Libya has become our Iraq. You know Harper was just salivating for the opportunity to play international bully.

Brilliant links. And once again, when the opposition falls into line and supports these military interventions, they are left without a leg to stand on once the truth of how manipulated events were sees light and the sham is exposed.

deBeauxOs said...

Grumble. Grumble.

Where's Jack Bauer when we need him.

Oh. Wait.

Kim said...

Apparently, Qaddafi was planning to move Africa to a gold standard reserve currency and insist on payments in gold for oil. That in itself would scare the shit out of central banks and military industrial complexes everywhere.

thwap said...

Just think. To stop the slaughter in Bahrain all the USA had to do was pick up the phone.

But they didn't.

And we're supposed to buy the notion that the monsters in charge of NATO are going to allow a Libyan-controlled Libyan government?

What is the virus that infects people who buy into this crapola?

Anonymous said...

The leaders of the Libyan rebels are an interesting set of people.
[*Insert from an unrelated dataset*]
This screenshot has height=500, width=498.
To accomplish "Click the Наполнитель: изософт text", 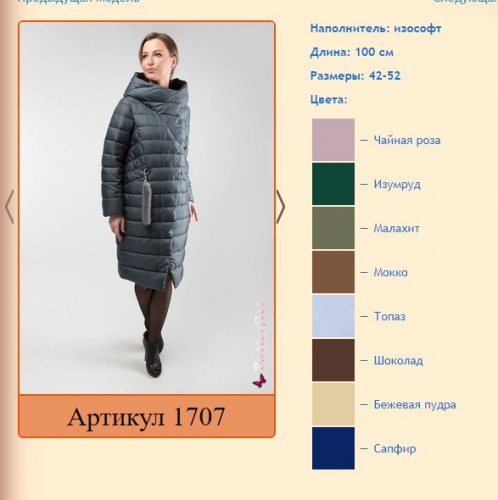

One's been living in Virginia for the past 20 years, within commuting distance of Langley, and probably received CIA training. Another's a former mujahideen from the days of the Soviets in Afghanistan, who was apprehended and tortured by the CIA in 2004.

This is of course after the previous rebel military leader was assassinated by a militia group linked to the rebels, leaving a power vacuum for the present leaders to occupy.

So is everything 100% A-OK like the media is trying to sell? Or is the CIA directing things to end up with yet another US puppet? Or is the new Libya going to be a breeding ground for Al-Qaeda under a sympathetic government?

Also it's interesting how in just the very first weeks in Libya, the rebels had already set up a Bank of England style central banking system and their own currency. Also how a "no-fly-zone" requires endless bombing of civilian infrastructure... and the factory necessary to repair the bombed infrastructure.